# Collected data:
------------------------

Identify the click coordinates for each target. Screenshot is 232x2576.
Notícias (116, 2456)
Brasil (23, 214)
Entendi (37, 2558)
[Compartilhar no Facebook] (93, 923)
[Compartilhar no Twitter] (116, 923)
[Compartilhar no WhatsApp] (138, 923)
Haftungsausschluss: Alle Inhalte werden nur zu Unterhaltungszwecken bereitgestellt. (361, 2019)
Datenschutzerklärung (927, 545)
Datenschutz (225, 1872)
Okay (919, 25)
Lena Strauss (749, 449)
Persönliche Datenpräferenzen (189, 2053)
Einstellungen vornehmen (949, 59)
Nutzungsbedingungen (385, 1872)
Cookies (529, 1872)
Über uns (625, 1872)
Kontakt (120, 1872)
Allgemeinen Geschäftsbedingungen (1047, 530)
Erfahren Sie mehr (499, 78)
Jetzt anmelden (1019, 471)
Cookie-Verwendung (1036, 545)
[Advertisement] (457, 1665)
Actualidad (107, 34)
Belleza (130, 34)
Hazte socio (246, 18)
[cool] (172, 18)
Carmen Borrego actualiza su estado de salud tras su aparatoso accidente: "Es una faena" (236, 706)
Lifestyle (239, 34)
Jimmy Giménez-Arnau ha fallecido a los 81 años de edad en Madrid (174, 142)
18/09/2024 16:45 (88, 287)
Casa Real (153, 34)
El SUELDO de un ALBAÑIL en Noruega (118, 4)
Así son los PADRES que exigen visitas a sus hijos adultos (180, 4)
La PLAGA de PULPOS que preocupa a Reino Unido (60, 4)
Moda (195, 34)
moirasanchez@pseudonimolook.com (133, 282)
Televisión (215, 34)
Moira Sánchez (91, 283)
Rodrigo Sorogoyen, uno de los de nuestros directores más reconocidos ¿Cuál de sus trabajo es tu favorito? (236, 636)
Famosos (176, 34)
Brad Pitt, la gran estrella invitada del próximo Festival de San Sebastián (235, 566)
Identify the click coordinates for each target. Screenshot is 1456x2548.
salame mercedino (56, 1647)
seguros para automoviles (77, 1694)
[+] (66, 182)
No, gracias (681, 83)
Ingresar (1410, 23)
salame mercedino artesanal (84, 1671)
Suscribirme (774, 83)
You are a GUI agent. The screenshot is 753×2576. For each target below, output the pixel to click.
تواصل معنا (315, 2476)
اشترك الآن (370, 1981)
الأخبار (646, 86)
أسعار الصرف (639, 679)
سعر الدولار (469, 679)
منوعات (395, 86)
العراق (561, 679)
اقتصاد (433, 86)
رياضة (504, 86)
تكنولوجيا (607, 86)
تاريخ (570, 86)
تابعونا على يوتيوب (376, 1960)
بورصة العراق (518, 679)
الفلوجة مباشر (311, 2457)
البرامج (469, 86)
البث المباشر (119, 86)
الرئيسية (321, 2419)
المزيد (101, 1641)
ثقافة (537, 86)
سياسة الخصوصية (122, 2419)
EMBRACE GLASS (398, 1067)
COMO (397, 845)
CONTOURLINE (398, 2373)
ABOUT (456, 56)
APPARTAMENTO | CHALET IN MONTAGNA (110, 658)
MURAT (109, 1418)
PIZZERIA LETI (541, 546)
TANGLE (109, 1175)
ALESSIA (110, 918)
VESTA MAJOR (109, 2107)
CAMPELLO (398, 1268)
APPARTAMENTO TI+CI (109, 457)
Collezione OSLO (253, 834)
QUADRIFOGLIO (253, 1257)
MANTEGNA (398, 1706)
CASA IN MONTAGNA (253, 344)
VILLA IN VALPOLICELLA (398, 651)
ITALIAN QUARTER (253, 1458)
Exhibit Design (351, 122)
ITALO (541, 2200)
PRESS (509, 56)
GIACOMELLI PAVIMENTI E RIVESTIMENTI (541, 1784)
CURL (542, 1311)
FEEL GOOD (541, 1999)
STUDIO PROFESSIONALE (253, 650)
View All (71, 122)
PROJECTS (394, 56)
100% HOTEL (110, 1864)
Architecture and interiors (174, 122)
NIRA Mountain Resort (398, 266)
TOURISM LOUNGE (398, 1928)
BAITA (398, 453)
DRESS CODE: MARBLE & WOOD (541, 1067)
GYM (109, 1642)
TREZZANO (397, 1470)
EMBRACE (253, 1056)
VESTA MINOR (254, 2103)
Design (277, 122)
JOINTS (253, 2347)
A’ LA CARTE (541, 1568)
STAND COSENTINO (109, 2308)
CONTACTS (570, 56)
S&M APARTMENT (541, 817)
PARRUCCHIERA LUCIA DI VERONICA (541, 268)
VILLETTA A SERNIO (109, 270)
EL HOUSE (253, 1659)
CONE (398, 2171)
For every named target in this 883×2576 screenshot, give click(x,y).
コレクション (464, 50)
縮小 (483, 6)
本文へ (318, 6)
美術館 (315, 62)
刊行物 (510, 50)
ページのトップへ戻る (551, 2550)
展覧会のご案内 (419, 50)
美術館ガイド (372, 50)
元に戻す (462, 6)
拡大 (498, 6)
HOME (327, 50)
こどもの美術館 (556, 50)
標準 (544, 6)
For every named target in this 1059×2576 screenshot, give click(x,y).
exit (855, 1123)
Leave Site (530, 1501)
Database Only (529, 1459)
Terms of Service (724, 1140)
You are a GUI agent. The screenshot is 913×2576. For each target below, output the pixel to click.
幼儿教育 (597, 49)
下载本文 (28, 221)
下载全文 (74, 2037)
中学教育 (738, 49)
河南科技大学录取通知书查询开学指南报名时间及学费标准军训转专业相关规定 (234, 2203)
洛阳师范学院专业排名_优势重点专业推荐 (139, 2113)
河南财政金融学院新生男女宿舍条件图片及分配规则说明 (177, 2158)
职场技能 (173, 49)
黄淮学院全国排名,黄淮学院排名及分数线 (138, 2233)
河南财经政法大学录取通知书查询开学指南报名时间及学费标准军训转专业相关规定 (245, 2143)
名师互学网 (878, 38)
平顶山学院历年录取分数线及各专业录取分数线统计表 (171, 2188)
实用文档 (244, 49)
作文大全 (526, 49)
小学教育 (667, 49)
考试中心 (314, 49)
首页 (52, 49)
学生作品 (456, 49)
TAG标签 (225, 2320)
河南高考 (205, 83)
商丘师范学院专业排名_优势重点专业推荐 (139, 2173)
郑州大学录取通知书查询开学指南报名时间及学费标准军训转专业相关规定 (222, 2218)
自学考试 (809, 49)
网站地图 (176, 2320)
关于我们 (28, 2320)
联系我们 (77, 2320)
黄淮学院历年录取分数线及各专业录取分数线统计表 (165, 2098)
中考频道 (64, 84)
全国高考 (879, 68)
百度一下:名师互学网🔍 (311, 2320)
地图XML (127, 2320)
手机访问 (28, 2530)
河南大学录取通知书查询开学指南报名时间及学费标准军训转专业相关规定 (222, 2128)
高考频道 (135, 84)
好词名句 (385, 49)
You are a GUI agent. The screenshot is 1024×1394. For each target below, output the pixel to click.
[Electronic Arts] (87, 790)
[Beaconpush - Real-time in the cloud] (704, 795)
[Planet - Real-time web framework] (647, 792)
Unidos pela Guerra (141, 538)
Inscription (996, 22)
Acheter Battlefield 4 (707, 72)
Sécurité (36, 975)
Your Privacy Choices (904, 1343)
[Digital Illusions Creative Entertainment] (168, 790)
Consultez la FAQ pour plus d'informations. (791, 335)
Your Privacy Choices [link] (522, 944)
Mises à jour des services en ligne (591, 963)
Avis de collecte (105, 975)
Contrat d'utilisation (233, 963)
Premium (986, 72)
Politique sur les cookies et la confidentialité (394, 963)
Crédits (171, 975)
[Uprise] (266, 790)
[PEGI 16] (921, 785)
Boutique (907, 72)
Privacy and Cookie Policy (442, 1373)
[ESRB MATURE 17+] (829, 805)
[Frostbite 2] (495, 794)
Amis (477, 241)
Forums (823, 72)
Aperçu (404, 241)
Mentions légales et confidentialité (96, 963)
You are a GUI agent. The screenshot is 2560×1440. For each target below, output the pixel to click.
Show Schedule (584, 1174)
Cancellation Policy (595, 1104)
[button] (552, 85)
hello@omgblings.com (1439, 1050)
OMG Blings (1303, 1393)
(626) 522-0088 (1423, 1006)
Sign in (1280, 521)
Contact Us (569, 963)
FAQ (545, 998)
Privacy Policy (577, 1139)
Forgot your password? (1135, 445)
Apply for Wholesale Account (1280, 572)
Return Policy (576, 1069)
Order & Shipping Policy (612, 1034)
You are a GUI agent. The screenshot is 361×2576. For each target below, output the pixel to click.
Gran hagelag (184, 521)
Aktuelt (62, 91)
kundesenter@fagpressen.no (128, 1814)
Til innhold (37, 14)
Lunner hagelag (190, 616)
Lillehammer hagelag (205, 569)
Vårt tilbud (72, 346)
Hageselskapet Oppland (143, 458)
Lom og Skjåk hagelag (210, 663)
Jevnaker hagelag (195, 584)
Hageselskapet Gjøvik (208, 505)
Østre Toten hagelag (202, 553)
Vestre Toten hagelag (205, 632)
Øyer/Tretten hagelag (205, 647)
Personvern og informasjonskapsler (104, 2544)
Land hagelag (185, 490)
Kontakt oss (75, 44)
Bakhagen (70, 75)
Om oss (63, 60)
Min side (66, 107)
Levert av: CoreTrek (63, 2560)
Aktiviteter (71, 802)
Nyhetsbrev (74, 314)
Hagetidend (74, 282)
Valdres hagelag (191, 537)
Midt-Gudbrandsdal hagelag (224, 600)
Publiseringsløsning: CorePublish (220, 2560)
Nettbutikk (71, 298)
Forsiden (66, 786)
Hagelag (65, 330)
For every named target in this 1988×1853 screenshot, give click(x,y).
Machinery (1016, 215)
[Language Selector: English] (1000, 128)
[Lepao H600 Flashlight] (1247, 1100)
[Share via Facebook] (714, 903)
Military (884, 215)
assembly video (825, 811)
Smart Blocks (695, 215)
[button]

------------------------

Output nothing but the lines from the one containing "Vestre Toten hagelag (205, 632)" through the last line of the data, exactly as they stand.

Vestre Toten hagelag (205, 632)
Øyer/Tretten hagelag (205, 647)
Personvern og informasjonskapsler (104, 2544)
Land hagelag (185, 490)
Kontakt oss (75, 44)
Bakhagen (70, 75)
Om oss (63, 60)
Min side (66, 107)
Levert av: CoreTrek (63, 2560)
Aktiviteter (71, 802)
Nyhetsbrev (74, 314)
Hagetidend (74, 282)
Valdres hagelag (191, 537)
Midt-Gudbrandsdal hagelag (224, 600)
Publiseringsløsning: CorePublish (220, 2560)
Nettbutikk (71, 298)
Forsiden (66, 786)
Hagelag (65, 330)
For every named target in this 1988×1853 screenshot, give click(x,y).
Machinery (1016, 215)
[Language Selector: English] (1000, 128)
[Lepao H600 Flashlight] (1247, 1100)
[Share via Facebook] (714, 903)
Military (884, 215)
assembly video (825, 811)
Smart Blocks (695, 215)
[button]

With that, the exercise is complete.